• **QUOTED PASSAGE**
** Start **

This blog post will be the start of a new series, covering the basic concepts of shellcoding from an introduction to assembly, all the way to writing your own shellcode for use in an exploit and beyond. I will be focusing on 32bit Linux assembly to start, and eventually branching into Windows assembly.
If you have never worked with assembly or a debugger before, that is okay, we will be introducing the concepts slowly, starting with basic manipulation of the registers, as well as creating a basic ‘hello world’ style program from scratch, compiling it into an executable file, and then debugging the program as it executes. As a comparison, a scripting language such as python can execute this task with a single line of code(python -c “print ‘Hello world!'”), compared to approximately 15 lines of assembly! If you plan to follow along in this post, the following setup is recommended:
1. VM platform (Virtualbox, Vmware, etc.)
2. 32bit Ubuntu VM (or base OS, if you are not using a virtual infrastructure)
3. GDB (GNU debugger), NASM (Netwide Assembler), and ld (GNU linker)
Assembly Code Introduction:
Assembly language is a low-level programming language designed to facilitate communication with the microprocessor. The instructions are specific to the processor family, for example Intel, ARM, etc. The architecture also plays an important role in understanding assembly, as there are numerous differences between 32bit and 64bit. Today we will be focusing on Intel 32bit (IA-32) on Linux.
As it is not required for this tutorial, I will not go into extreme detail about CPU architecture or the detailed relationship between the system components, and will leave that for further research if you are interested.

** End **

• **SET OF TASKS**
(a) Answer these from the shellcoding post:
(i) Which processor family, architecture, and operating system does the post say it will focus on today?
(ii) About how many lines of assembly does a "hello world" program take, according to the post?
(iii) Which assembler appears in the recommended setup?
(b) Translate this sentence from the shellcoding post into Spanish: "Assembly language is a low-level programming language designed to facilitate communication with the microprocessor."
Work from the shellcoding post alone.

• **MATERIAL**
** Start **

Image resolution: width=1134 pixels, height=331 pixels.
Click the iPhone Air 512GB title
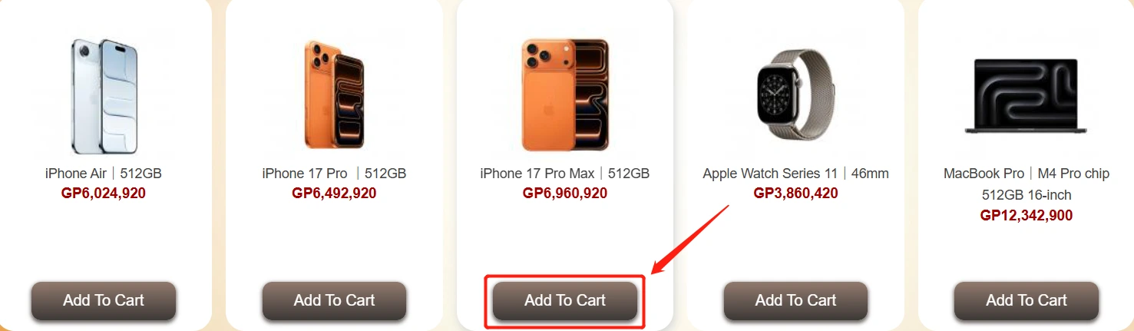pos(104,174)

** End **

• **OUTPUTS**
(a)
(i) Intel 32bit (IA-32) on Linux.
(ii) Approximately 15 lines.
(iii) NASM (Netwide Assembler).

(b) El lenguaje ensamblador es un lenguaje de programación de bajo nivel diseñado para facilitar la comunicación con el microprocesador.